--- Given request ---
Reproduce the records word for word, starting with their first line and stopping after the line that contains "The height and width of the screenshot is (653, 775).".
-- Start --
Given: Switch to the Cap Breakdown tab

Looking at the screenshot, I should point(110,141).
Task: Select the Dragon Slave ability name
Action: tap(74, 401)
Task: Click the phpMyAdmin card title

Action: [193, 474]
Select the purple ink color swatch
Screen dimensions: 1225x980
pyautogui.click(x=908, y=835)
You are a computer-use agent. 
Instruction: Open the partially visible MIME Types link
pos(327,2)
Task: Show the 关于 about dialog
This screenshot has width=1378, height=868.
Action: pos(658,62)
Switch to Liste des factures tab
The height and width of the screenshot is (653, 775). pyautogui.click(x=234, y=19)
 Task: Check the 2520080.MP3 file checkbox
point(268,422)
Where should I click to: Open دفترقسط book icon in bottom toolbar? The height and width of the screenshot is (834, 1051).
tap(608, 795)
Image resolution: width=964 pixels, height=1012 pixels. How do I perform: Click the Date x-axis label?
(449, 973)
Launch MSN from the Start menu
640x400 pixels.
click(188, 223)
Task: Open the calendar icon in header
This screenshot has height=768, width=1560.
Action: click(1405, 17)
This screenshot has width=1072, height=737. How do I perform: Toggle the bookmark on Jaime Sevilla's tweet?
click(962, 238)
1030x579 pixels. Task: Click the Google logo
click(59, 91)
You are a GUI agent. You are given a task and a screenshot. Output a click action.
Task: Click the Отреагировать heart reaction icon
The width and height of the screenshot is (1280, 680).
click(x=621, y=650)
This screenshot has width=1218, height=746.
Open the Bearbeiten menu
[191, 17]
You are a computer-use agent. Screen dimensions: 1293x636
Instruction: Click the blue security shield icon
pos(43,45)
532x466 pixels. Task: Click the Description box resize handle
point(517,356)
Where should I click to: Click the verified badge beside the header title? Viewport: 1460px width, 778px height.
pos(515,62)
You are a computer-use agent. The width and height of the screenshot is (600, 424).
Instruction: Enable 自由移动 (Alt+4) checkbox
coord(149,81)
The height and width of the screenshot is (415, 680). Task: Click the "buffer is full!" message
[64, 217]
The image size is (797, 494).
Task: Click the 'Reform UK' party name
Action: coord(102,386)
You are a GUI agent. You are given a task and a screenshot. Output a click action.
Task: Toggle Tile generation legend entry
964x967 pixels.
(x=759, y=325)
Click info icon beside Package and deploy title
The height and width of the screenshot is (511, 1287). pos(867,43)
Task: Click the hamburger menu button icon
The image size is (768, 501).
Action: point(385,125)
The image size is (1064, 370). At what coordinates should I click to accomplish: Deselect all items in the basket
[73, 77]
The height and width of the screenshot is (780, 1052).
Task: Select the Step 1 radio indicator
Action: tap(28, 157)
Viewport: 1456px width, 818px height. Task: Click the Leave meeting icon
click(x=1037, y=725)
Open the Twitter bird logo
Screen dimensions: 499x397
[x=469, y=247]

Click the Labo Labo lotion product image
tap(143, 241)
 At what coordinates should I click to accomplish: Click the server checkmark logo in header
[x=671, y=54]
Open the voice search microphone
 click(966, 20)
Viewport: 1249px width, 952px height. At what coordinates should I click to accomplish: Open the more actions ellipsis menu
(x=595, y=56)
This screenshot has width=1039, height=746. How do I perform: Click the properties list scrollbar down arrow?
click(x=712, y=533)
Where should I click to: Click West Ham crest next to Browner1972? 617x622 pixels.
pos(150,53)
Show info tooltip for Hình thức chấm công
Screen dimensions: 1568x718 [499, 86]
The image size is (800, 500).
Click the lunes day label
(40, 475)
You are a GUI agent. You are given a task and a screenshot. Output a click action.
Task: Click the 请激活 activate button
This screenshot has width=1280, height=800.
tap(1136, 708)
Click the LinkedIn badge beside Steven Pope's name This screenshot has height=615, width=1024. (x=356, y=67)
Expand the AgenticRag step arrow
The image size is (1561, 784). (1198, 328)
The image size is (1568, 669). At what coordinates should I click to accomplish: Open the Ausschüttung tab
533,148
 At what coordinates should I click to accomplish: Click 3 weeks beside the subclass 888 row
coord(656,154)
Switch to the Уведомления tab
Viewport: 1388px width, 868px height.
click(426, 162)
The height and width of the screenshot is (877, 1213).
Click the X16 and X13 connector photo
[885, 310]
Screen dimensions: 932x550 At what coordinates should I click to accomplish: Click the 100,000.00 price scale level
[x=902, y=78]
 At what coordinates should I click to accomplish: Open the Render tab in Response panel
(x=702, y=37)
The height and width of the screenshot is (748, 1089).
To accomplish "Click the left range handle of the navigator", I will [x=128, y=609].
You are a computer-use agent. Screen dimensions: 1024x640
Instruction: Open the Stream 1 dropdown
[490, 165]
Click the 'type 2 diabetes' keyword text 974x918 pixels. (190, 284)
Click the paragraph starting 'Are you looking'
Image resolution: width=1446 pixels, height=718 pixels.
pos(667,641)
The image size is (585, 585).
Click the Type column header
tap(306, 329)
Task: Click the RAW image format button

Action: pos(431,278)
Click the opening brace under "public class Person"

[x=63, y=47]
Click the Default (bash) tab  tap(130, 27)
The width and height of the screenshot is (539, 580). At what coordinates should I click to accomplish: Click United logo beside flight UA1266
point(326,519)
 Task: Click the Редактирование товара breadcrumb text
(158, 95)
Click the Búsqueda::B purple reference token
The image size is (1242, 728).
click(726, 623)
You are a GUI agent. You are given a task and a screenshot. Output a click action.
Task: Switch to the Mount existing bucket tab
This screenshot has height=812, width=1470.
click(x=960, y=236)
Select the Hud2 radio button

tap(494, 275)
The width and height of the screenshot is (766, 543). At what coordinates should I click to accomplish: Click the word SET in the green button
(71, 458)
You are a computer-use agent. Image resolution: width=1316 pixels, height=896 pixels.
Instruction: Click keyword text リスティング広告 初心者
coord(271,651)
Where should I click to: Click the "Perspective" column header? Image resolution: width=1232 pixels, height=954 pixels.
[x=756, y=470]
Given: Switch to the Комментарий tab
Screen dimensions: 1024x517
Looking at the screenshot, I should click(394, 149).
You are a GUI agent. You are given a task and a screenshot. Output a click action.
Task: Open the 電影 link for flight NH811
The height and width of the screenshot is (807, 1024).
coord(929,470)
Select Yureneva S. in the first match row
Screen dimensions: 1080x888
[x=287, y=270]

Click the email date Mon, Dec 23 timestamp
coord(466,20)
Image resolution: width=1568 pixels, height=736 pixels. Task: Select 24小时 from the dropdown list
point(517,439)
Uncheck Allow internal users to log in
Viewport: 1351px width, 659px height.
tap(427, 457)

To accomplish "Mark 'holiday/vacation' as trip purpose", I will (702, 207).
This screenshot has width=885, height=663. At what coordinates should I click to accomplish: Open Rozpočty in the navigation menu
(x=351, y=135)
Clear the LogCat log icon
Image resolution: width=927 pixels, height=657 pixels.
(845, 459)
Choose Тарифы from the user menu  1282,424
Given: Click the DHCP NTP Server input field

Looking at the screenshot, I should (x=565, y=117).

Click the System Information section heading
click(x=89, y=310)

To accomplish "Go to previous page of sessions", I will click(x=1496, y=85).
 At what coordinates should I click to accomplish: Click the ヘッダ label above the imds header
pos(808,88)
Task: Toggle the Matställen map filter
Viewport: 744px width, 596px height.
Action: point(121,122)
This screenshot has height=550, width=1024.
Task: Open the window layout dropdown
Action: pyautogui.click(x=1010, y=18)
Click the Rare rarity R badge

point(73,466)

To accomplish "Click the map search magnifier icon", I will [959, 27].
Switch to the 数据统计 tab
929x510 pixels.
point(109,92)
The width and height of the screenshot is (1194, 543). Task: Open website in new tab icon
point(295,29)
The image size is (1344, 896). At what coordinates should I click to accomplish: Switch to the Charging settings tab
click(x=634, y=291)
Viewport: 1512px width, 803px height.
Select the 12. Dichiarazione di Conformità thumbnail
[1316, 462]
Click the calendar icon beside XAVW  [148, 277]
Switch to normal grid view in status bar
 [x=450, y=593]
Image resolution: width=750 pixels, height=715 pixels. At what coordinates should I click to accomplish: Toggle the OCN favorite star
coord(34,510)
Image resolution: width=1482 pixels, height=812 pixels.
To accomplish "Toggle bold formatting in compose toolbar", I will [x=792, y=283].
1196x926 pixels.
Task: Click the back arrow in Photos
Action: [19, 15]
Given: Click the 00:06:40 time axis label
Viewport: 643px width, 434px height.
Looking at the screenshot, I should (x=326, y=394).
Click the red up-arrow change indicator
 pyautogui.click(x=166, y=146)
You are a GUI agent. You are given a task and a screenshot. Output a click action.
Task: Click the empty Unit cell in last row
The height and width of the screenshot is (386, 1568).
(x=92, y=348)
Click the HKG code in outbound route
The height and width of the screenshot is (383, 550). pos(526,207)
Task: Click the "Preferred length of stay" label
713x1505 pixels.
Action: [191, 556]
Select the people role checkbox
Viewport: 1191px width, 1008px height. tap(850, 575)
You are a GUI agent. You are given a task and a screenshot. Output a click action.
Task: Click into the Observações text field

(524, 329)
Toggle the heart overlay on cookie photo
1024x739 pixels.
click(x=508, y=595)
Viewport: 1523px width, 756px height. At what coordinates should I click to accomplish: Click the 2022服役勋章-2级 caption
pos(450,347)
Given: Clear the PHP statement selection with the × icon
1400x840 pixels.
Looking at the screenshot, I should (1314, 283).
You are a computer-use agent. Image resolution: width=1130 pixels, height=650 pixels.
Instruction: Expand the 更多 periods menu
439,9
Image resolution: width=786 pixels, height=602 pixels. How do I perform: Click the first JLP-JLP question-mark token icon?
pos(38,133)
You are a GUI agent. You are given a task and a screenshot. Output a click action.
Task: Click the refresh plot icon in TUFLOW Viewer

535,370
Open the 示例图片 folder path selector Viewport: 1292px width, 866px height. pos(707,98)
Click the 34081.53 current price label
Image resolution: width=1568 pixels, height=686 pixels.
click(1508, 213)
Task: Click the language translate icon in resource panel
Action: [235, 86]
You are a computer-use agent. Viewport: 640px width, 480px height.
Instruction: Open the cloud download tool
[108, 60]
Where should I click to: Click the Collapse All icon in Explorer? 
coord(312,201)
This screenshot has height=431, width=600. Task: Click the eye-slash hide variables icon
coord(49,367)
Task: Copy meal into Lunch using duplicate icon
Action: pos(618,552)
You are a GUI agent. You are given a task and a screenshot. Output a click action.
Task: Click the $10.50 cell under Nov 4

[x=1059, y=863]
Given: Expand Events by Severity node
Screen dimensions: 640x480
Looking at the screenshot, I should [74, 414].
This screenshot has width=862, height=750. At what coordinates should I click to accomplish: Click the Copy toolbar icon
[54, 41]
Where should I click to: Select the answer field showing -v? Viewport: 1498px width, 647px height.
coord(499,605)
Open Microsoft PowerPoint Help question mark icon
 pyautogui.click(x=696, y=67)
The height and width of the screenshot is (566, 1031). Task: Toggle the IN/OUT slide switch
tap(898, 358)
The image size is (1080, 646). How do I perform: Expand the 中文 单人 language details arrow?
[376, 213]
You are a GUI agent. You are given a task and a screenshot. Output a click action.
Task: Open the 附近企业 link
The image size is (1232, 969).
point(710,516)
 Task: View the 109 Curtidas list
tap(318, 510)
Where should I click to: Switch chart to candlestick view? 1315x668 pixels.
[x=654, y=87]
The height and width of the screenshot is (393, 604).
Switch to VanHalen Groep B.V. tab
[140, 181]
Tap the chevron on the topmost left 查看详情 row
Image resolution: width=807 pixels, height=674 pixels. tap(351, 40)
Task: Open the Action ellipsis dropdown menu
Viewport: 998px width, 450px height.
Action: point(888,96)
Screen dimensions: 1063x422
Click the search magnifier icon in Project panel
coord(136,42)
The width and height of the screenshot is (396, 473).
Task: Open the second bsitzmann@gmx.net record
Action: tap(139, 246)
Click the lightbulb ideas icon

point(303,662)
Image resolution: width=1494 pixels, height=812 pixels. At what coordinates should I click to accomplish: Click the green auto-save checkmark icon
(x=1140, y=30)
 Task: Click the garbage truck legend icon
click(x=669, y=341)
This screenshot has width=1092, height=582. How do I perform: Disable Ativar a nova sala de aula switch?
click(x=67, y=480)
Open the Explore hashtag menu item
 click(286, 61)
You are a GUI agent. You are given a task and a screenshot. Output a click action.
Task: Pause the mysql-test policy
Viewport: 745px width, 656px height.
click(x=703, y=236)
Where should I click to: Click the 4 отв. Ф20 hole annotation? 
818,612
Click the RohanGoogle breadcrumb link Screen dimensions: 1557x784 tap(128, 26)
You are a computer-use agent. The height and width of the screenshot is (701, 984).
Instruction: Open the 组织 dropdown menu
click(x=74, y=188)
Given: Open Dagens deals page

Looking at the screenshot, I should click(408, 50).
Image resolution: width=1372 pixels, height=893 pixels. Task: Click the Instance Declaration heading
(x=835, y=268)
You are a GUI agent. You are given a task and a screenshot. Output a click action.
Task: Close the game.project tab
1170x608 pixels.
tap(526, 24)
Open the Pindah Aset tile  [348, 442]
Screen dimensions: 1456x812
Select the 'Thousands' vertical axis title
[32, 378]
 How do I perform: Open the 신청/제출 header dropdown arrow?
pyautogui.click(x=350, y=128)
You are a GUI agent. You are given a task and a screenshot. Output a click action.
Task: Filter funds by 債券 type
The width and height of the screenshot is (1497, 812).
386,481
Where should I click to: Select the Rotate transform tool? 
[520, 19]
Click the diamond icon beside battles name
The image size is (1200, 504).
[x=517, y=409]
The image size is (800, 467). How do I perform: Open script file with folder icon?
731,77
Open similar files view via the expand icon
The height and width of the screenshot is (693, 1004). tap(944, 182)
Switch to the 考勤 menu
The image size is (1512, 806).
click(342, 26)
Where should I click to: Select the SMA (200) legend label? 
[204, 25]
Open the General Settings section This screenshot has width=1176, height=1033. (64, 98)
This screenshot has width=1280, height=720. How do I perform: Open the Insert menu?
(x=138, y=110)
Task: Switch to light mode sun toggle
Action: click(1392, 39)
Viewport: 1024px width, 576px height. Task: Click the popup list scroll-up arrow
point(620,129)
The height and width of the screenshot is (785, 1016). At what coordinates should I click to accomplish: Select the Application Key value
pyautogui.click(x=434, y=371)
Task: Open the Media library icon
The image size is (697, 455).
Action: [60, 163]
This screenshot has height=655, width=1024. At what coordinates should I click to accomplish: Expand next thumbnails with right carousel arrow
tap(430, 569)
-- End --
--- In response ---
Given: Switch to the Cap Breakdown tab

Looking at the screenshot, I should point(110,141).
Task: Select the Dragon Slave ability name
Action: tap(74, 401)
Task: Click the phpMyAdmin card title

Action: [193, 474]
Select the purple ink color swatch
Screen dimensions: 1225x980
pyautogui.click(x=908, y=835)
You are a computer-use agent. 
Instruction: Open the partially visible MIME Types link
pos(327,2)
Task: Show the 关于 about dialog
This screenshot has width=1378, height=868.
Action: pos(658,62)
Switch to Liste des factures tab
The height and width of the screenshot is (653, 775). pyautogui.click(x=234, y=19)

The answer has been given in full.